Thankfully, I absent-mindedly picked them up and put them in the stroller cargo pouch before we left the jumpy houses.
"Here, you can't go in the bathrooms without your shoes on anyone.  Put them on."
"I can't, mom." Of course they had to be tie shoes, and they had to be tied too tightly, and they had to be tied in knots.  After a few minutes of fidgeting with these stupid shoes (just my momentary thought, as I actually love these shoes), I get them on his feet and send him on his way to the Honey Buckets.  But wait - he has to walk through the playground, so he slows down as his eyes and feet begin to wander.
"Focus Micah! If you want to go golfing you'd better run! ...  and don't touch anything but the door!"
That was an all too familiar phrase as he has been using gross 'potties' all summer long during our music festivals, carnivals, fairs and gas stations on the sides of the highway during long adventures.
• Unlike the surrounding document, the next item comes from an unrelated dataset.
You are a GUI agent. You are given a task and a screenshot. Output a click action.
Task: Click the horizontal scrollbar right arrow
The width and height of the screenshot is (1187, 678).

So with a 21 lb squeaking baby on my back pinching a balloon between her little chubby hands,  a 45 lb boy in an almost flat-tired stroller yelling at Emma not to pop the balloon that's continuously hitting me upside the side of my head, three fully formed blisters on the tops of my toes that I can most-definitely feel with every step, I begin to run.

"Go faster mom!  Run faster!  Beat the sun mom!  I wanna go golfing with daddyyyyyy!"

Ouch ouch ouch ouch with every step
ah ah ah ah ah with every baby bob
flub flub flub flub I feel my breasts bobbing parallel to my daughter.

I stop running.  This feels TERRIBLE.  1 mile and 20 mins later, we arrive at the car.  Still no word from Trevor.
Current time: 6:20pm
Load up/feeding time: 15 mins
Requested departure time: 5:15pm
Actual departure time: 6:35pm
Estimated arrival time at Golf Range: 7:15
Estimated time of "too dark to golf:" 7:20ish

Trevor finally calls.  Yes he will meet us at the golf range and we can put for a few minutes just to be able to hold our promise to Micah.  5 minutes later, Trevor calls back.
On speaker phone: "So bad news...they're closed."
"Ooohhh noooo!  Did you hear that Micah?" I looked behind me to find his face was already distorted into the same unattractive frown.
"It's okay Micah, because now we get to go to Menchi's instead!"
Tears stop. Face returns to normal. "What? Menchi's? Yaaaaayyyyy."